So. My blog. My sweet little space on the internet where I try to weave small stories that are really more vignette than narrative. My blog.
It seems like it's morphed a little, has become less a place for parental anecdotes and more a brooding spot. Darker thoughts have found their way here. It seems it's not so much about springing up onto bright, sunny hilltops and dipping into shadowy valleys and then climbing out again, but more about residing in the fog that settles in the low areas.
I don't necessarily think this way. Not generally. Generally I consider myself a fairly chipper person, able to clearly see the good.
Like right now. I am damp from having spent the morning touring the Woodland Park Zoo's Humboldt penguin exhibit in hard rain. My notebook got wet and my pen stopped working. But I loved the learning. I loved constructing the story in my head as I walked around, taking peaks at hidden areas most people don't get to see.
And I am sipping a hot, soy latte and am warm and a sliver of a sun is peaking out.
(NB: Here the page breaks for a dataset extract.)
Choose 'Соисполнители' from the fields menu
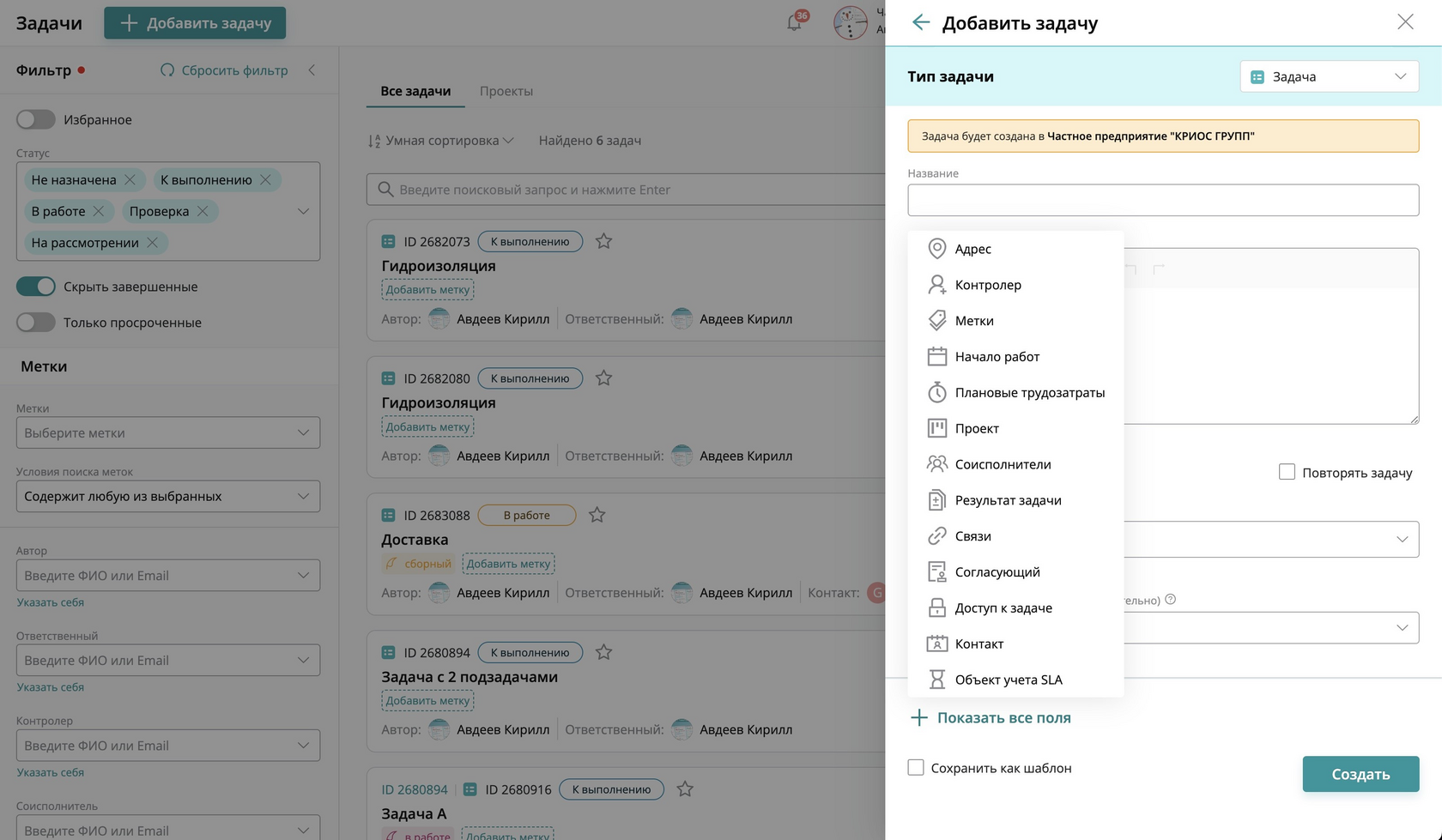pos(1003,464)
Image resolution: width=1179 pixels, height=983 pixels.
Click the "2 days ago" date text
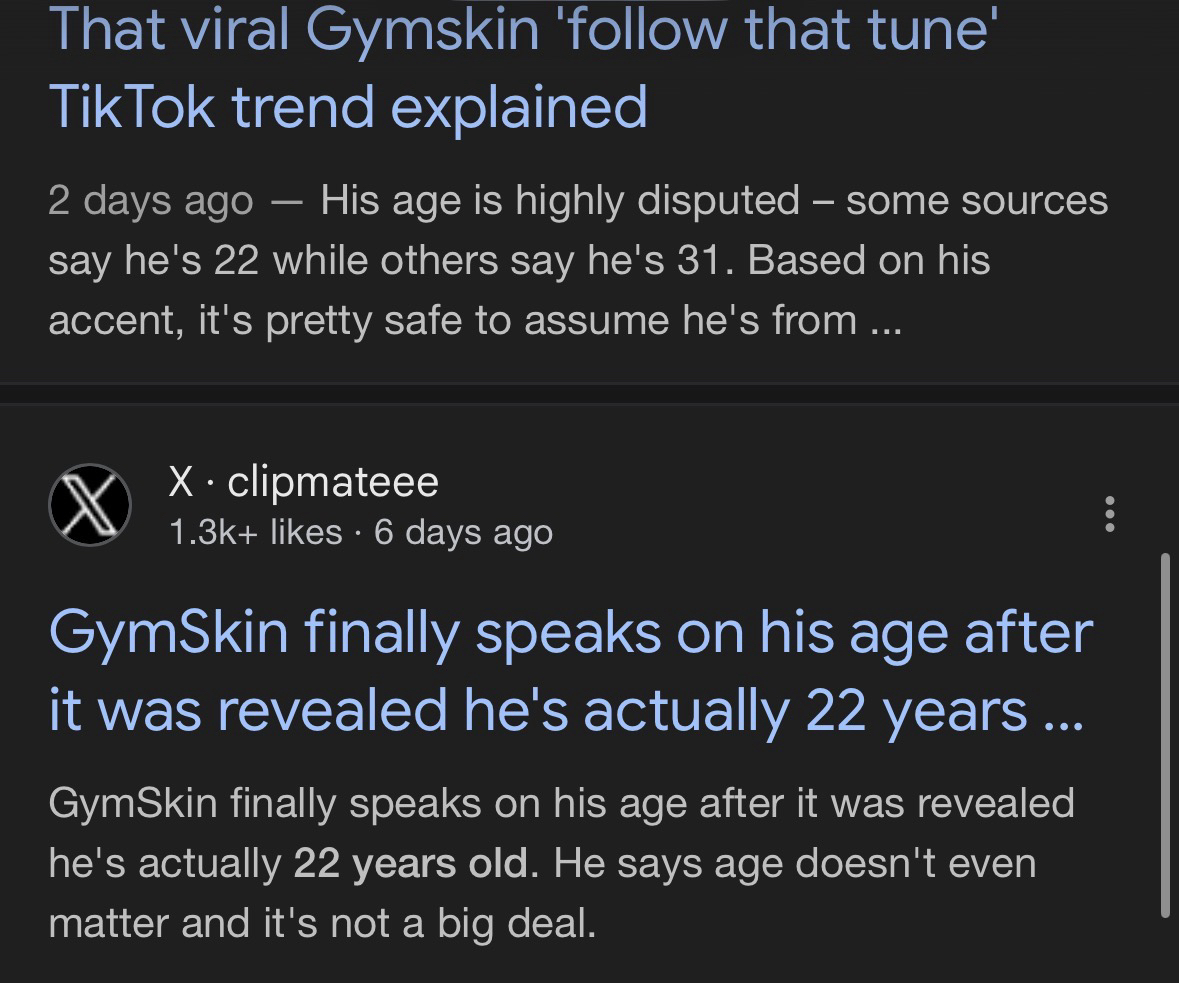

And, though I feel as if I'm standing in the crosshairs of change and it is scary and exhilarating and hard and is occasionally doubling me over, I'm basically okay.
Confused, yes. But okay.
To prove it, here are some good things that have happened lately:
Kitty Cat and I yesterday afternoon. We sprawled across my bed and read books. She snuggled into the crook of my arm. When my voice gave out, she used her hands to push my face into a frown. Then she would grin. And I would have to smile too, which tossed her into a fit of her staccato laughter.
Fruit Bat at the Farmer's Market Sunday, with big eyes, taking in the colors and musicians and standing in line expectantly for a hot dog that is safe for him, even with all his allergies.
Love and books and snowy-peaked mountains and ice water and warm breezes and grungy photo ops and clean blue jeans and holding hands and heartfelt conversations.
When I think of these things then the sun, it is larger than a sliver.